Vanwege de grote Vermeertentoonstelling haal ik een tekst uit de doos over diens Gezicht op Delft. Die stond in juni 2011 in Liter 62.

Ochtend is het op Vermeers ‘Gezicht op Delft’ uit 1661. Het zal er, net als op het moment van mijn bezoek aan het Mauritshuis, halverwege de ochtend zijn. De zon schijnt tussen enkele donkere wolken door en werpt zijn licht op het gedeelte van de stad achter de Rotterdamse Poort. Daardoor springt de toren van de Nieuwe Kerk in het oog. Die is een beetje overbelicht, zou je zeggen als het om een foto ging. Maar een schilderij is geen foto. Nee. Een schilderij is juist vooral geen foto. Dat realiseer ik me pas weer goed als al een tijdje naar het schilderij heb zitten en staan kijken.

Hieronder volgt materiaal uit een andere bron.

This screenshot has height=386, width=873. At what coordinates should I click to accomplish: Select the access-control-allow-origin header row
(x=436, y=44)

Het is juni op het schilderij, eind juni, denk ik, want de weinige bomen staan vol in blad en tegelijk is er nog een zekere frisheid van kleur en atmosfeer die niet past bij juli of augustus.
Het is ochtend. Ik houd onder andere van dit schilderij omdat het ochtend is, halverwege de ochtend. Er staan mensen bij het water. Ze praten met elkaar. Ze hebben de tijd. Het ochtendritueel van wassen, aankleden, ontbijten is voorbij. Er zijn al wat klussen gedaan en nu mogen zij de tijd nemen voor iets anders, een praatje bijvoorbeeld. Er is vandaag nog genoeg tijd om aan de wachtende werkzaamheden toe te komen. We hebben de tijd.

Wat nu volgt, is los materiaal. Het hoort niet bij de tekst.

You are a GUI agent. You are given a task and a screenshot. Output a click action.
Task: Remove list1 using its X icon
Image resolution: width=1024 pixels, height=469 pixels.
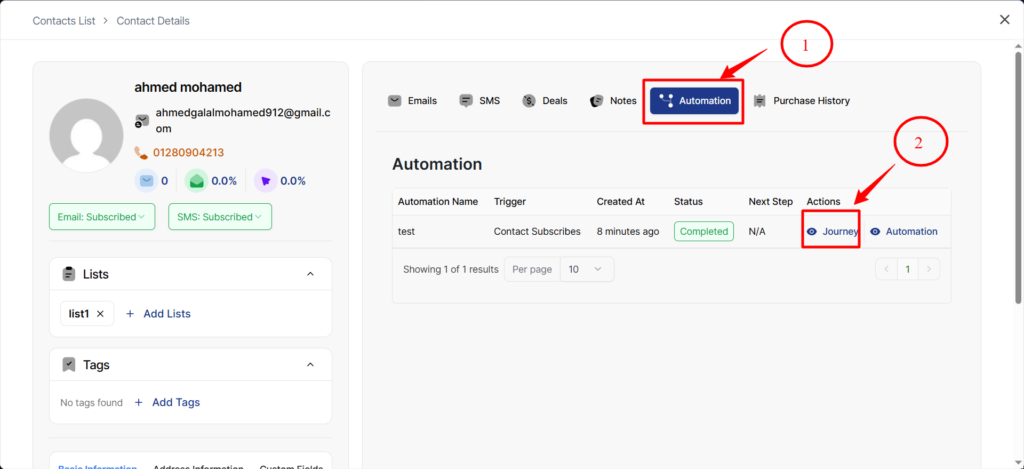point(100,314)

Vanmorgen pakte ik de trein en ben ik hierheen gegaan. Ik ben op het bankje gaan zitten tegenover dit schilderij en ik kijk. Zolang ik dat doe, krijg ik de tijd. Nu en dan lopen er mensen voor me langs. Ze kijken naar het water op het schilderij, naar de zinderende strook licht, de parelende poorten aan de overkant en naar de mensen die bij het water staan te praten en alle tijd hebben. Als de bezoekers verder lopen, staan die er nog steeds, onverstoord, de mensen bij het water van de Kolk. En ik zit nog hier. We hebben de tijd. Daar houd ik van.

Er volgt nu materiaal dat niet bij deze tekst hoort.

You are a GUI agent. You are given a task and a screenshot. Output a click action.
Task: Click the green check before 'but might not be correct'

Er staan twee bijna manshoge meerpalen op de kade. Ook van verf gemaakt, maar anders dan de mensen. Ondanks hun verticaliteit lijken ze daarom niet op mensen en vragen ze nog minder aandacht dan de mensen. Die hebben overigens alleen maar aandacht voor elkaar, niet voor iemand die op een bankje naar ze kijkt of voor iemand die ze schildert. De palen zijn nog rustiger dan de mensen die daar zo kalm staan te praten. Helemaal op de voorgrond twee vrouwen, links van ze heb je de twee meerpalen en daar weer links van vijf personen: twee mannen en twee vrouwen, van wie de meest linkse nummer vijf draagt, een kind. Ze staan voor een aangemeerde trekschuit.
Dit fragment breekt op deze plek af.